*Job:*
Extend the forum thread about the Dish 721 program guide by writing what follows its last post.

*Supplied text:*

My guide also changed to the new compressed format. I was watching ER delayed when the system froze (11:00pm) during timer transfers. It did a spontaneous reboot. After the normal 4 minutes of validation and satellite acquisition, I checked the guide to find out it had switched to the smaller format. The software version is still L109 and the machine still operates with all of the features of that update. I rebooted again, did a nv-ram reset, factory reset but the guide stays the same.

Has anyone else done a hard reset in the last day and had their guide remain as the standard guide?

My theory is that the 721 downloads some guide presentation and layout codes during system resets and Dish put up a new layout for the 721 on Wednesday but it only shows up if you do a reset. Just a theory. Any one else want to try a reset on their machine to validate this?


----------



## UpOnTheMountain (Mar 24, 2002)

I tried the front panel reset (held down the power button for 10 seconds to force a reboot).
This did not appear to change my guide.
Here is a vidcap :

hmmm ... how do you insert an image? I tried an attachment but no joy.

Anyways, I tried with transparent guide and without, but no obvious change after the reset.

*note that i did not go so far as a nvr reset


----------



## bsobel (Dec 24, 2002)

Well, I got a response from Dish. They emailed me and said I could a) RMA the unit or b) wait for 110 which would resovle the problem (which makes sense, presumably it will have a new image even for files which haven't changed).

Since I don't want to lose what I have on the device, I'm going to wait.

Scott, are we still hoping it's coming out this month?

Bill


----------



## bsobel (Dec 24, 2002)

Hi John,

Just noticed your post, Dish seems to be telling me this is not intentional. I have no evidence to back this up other than being a developer myself, what I'm suspecting is; Dish was using a downloaded layout file and something 'bad' occured to it. The software is then defaulting to a built in one, which is likely not a 'new' layout but the original layout that (thankfully) Dish never actually shipped enabled. My theory is based on a) the guide definately changed and b) the 'new' guide has less functionality than the old one.

Bill


----------



## Bob Haller (Mar 24, 2002)

Arent bugs interesting? A least this one allows you t continue to use your box. I am saving how to erase the HD info in case my goofy wife causes endless reboots again


----------



## JohnB (Jul 12, 2002)

Well I felt brave and I had caught up on most of the shows on the 721 so I took a stab at the hard drive reload procedure listed above and presto, the standard guide is now back again. Of course it wiped out all timers and shows but it is nice to have the standard guide back.

Data listing

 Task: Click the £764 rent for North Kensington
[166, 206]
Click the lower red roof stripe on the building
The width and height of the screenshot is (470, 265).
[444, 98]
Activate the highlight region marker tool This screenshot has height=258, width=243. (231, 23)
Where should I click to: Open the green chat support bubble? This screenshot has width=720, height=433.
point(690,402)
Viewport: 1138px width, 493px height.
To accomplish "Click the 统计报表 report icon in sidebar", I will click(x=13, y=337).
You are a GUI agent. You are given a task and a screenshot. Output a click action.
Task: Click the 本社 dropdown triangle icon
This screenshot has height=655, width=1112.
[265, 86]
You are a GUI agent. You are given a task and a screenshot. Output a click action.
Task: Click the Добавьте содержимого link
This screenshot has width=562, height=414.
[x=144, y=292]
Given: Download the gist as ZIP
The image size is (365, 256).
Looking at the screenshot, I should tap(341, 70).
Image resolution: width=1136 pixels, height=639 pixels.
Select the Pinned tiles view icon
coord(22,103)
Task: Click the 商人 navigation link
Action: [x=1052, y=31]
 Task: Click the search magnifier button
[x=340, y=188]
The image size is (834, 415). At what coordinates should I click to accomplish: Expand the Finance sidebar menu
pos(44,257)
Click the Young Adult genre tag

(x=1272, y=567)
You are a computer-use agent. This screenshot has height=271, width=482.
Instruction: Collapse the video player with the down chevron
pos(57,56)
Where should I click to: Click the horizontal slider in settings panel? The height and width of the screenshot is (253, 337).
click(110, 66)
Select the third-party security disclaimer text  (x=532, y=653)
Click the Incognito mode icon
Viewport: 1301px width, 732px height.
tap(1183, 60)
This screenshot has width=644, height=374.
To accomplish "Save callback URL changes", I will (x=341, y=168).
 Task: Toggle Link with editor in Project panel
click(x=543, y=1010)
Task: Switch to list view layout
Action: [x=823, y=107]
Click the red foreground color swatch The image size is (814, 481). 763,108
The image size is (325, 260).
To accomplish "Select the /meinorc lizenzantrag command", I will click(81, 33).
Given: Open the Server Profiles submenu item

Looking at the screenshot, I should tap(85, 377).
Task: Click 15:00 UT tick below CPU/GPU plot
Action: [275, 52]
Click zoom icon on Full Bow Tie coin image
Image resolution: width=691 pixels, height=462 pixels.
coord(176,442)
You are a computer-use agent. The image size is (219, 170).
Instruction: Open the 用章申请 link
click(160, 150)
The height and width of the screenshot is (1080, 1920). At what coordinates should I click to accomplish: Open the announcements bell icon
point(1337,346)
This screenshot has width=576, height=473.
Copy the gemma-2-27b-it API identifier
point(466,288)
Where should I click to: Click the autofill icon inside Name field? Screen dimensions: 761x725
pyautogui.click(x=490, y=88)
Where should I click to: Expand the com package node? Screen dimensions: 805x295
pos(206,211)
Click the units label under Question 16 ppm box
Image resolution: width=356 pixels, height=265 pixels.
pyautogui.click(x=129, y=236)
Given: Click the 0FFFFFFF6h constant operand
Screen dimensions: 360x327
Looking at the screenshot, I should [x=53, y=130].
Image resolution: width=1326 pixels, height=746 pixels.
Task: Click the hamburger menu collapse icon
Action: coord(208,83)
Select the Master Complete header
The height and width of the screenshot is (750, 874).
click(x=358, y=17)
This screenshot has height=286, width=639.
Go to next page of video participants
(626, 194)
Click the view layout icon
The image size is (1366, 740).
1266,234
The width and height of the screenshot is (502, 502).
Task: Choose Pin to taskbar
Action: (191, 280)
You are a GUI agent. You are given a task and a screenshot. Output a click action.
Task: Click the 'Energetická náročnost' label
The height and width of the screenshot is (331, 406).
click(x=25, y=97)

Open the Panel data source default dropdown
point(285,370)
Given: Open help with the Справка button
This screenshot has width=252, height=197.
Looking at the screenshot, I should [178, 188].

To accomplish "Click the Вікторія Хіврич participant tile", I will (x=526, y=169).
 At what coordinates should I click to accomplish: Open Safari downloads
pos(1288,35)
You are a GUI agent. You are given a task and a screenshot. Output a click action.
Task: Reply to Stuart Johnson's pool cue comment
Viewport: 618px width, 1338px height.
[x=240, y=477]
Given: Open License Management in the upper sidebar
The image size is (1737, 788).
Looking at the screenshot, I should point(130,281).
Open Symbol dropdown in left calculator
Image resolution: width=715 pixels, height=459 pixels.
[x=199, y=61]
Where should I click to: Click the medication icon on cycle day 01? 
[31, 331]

*Result of the task:*
Good luck on your restoration Bill. Hopefully L110 will be out soon and solve your problem.

John


----------



## Bob Haller (Mar 24, 2002)

Will removing the cover cause a warranty problem? I guess not since our home uis pretty dusty and I pulled the cobvers on most of the receivers and blow the dust out from time to time. Have done this for my computers too, I guess static attracts dust and the E boxes are mostly open on the top.


----------



## sjhill01 (Oct 13, 2002)

From what I've read about the "how to make your 721 a webserver" stuff, even unplugging the hard drive cable isn't violating the warrant - only removing it does, so you should be safe..


----------



## l.i.t.e. (Mar 18, 2003)

hi guys,

id like to know if you figure this out, i often use theater wide mode on my tv and the regular guide is cut off at the bottom and top just a bit, looks like your new guide will fit just right...i know your trying to get rid of it, but looks like it would work great for me...LOL

thanks


----------



## bsobel (Dec 24, 2002)

No, dish said 1.10 would fix it. Bear in mind that basic features such as the red 'this item has a timer' indicator don't exist on 'this' version of the guide. That and the font is very unreadable. I also had to move the screen position as far down and right as I could to get it on the screen, luckily the other screens still are fine.

Bill


----------



## Scott Greczkowski (Mar 21, 2002)

The reason 1.10 will fix it is because 1.10 will wipe out your existing software on the unit. 

Think of it as spring cleaning.


----------



## bsobel (Dec 24, 2002)

Thats what I expected it to do. More importantly, WHEN  Any update, we still looking at this month?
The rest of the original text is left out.